As Black History Month continues, USA Weightlifting is celebrating programs that serve predominately Black communities that have consistently not only developed athletes but also changed the lives of those that came through those programs.

Finding the next Generation

Lift for Life Gym serves the inner-city St Louis, Missouri community since being founded in 1988 by Marshall Cohen to provide constructive, recreational opportunities to oppose the crime, drugs and violence that plagues inner-city St Louis. The wider Lift for Life Gym program now is a full-service after-school youth activity program serving around 500 youth in the area each year.

On the platform, Lift for Life Gym has started the careers of, among others, Derrick Johnson, Darren & Darrel Barnes, Jerome Smith, Antwan Kilbert, Destiny Snider and many more. Some have gone on to sporting success or used the sport to advance to college. Meanwhile, Jerome Smith became a Youth Olympian in 2018, our highest ever placing male. Johnson went on to become the youngest ever Senior International Coach and founded the Lindenwood University program in nearby St Charles, MO. He now runs the Kings of Weightlifting program with similar goals in Los Angeles, CA.

Today, Lift for Life carries on that legacy primarily operating in partnership with The LAB Gym under the coaching of Jimmy Duke III who gives his all to ensure that the inner city youth of St Louis have weightlifting as an opportunity to further their life experience both on and off of the platform.

Meanwhile in Savannah, Georgia, Performance Initiatives, competing under the historic club name Coastal Empire Weightlifting operate with similar goals to serve under privileged youth for education and fitness in Savannah, GA.
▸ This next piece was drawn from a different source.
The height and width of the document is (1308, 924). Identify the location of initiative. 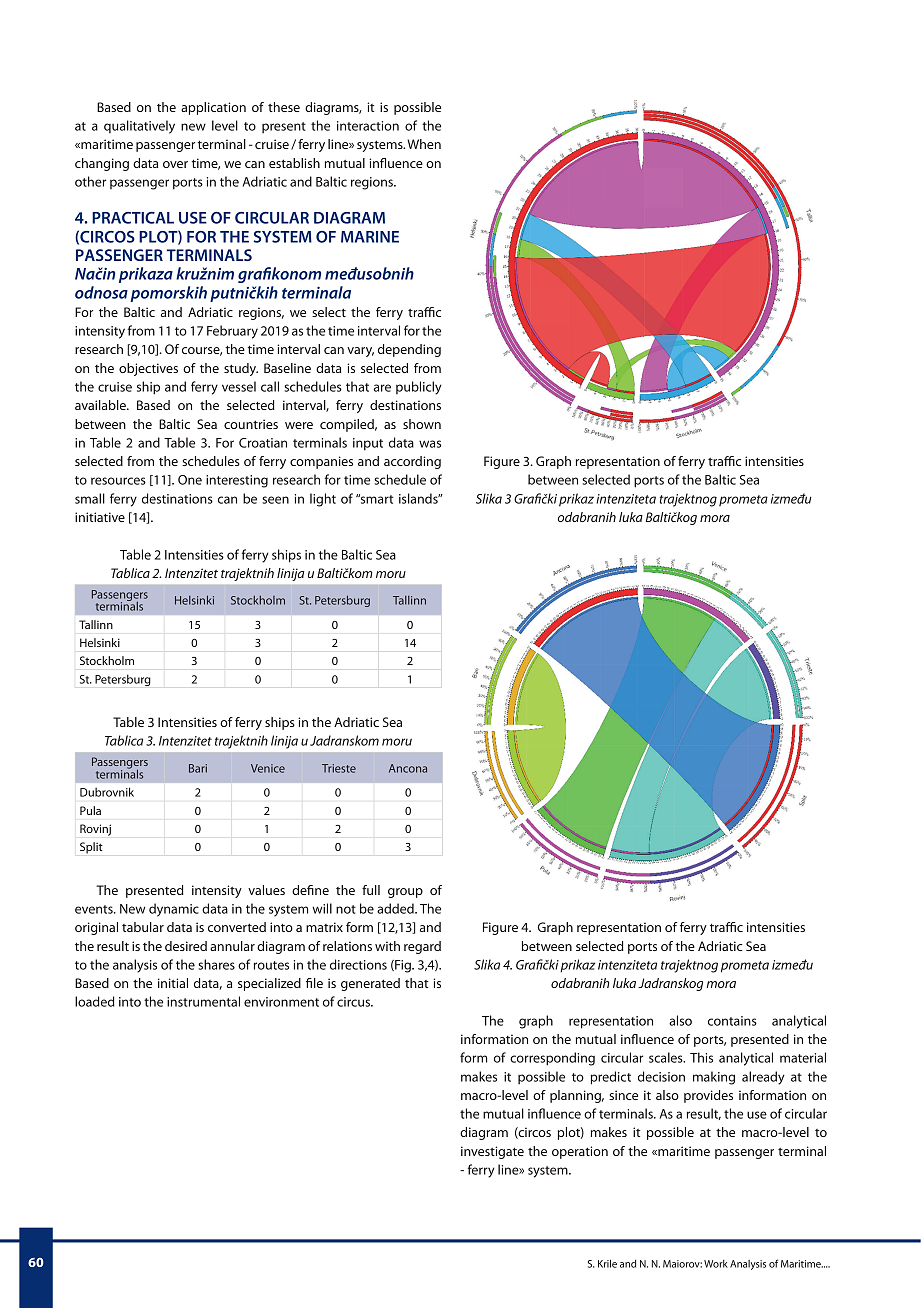
(100, 517).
Performance Initiatives was founded in 2005, using weightlifting to foster an environment where individuals can be mentored and educated both physically and mentally to have “the power to rise.” The program has been extraordinarily successful in developing athletes on and off the platform, sending many onto university education. Performance Initiatives has developed a long list of athletes that have landed on national teams, most recently IWF Youth World medalists Nia Walker and Kaiya Bryant who both stood on the podium in Las Vegas in early 2019.

Similar programs have started around the country, and other clubs have set up several successful non-profit programs designed to assist underprivileged communities.

Over history other programs such as Wesley Weightlifters, Team Savannah, Hassle Free Barbell and LSU Shreveport have also made outstanding contributions to less privileged communities in their local areas each developing outstanding athletic and academic achievements on the way.

The Team That Crushed Barriers

Before today’s amazing work of opening doors for young African American athletes from the likes of Coastal Empire Weightlifting, Lift for Life Gym, Inner City Weightlifting and Kings of Weightlifting, there was the Crushers Unlimited team in Washington, DC.

The team, which is still active on the Masters level, had athletes that were targeting participation at the 1980 Olympic Games. Crushers Unlimited emerged in the 1970’s, at a time when weightlifting was generally dominated by less metropolitan based, generally white communities.

In the late seventies, the team surprised the nation taking home award after award, medal after medal including over 300 trophies, led by Tony Sims, Ron Crawley and Andre and Adrian Johnson. Andre still competes in weightlifting and still lives in the Washington DC metro area.

The team came about via the monumental efforts of Bob Thompson, a military veteran who secured the Crushers’ training facility at Rabaut Junior High School in the north west part of the City.

The team provided a sense of purpose to inner city Washington kids, the spirit of which has been picked up in modern-day programs that we mentioned above.